# Might retire my rifle



## BTW

Killed his first deer on Oct 10th, killed 2 more with in a week. Looks like he has taken over my job of filling the freezer.


----------



## BROWNING7WSM

Congrats


----------



## MFOSTER

I think killing is what makes hunting addicts--continue
Teach them to hunt and you won't have to hunt them


----------



## Kawaliga

That's a proud young hunter. I bet Daddy is prouder.


----------



## wvdawg

Awesome!  I think he is hooked - might just have to give him that gun!  Congrats to you both!


----------



## walkinboss01

Congrats to both of y'all


----------



## Miguel Cervantes

I'd rather watch mine hunt than pull the trigger myself all day long every day.

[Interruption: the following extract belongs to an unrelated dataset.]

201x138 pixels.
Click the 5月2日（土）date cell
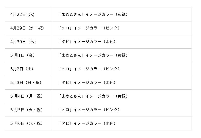click(22, 69)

You've got a good one there and you're raising him right.


----------



## NiteHunter

Awesome


----------



## yanknga

That's what it is all about !! Congrats.


----------



## hyprlt900

Not a bad problem to have.  Congrats!


----------



## JustUs4All

Congratulations.


----------



## fishskinner007

That is what it is all about !!!


----------



## Luckybuck

Nice.  Keep him going.


----------



## blood on the ground

Awesome!


----------



## lagrangedave

Nice, I bet he'll wear that hat until it falls apart.


----------



## Broken Tine

Dang! Congrats to you both!


----------



## Big7

In the woods, out of the street, a finer fellow you'll never meet!

Glad he got them!


----------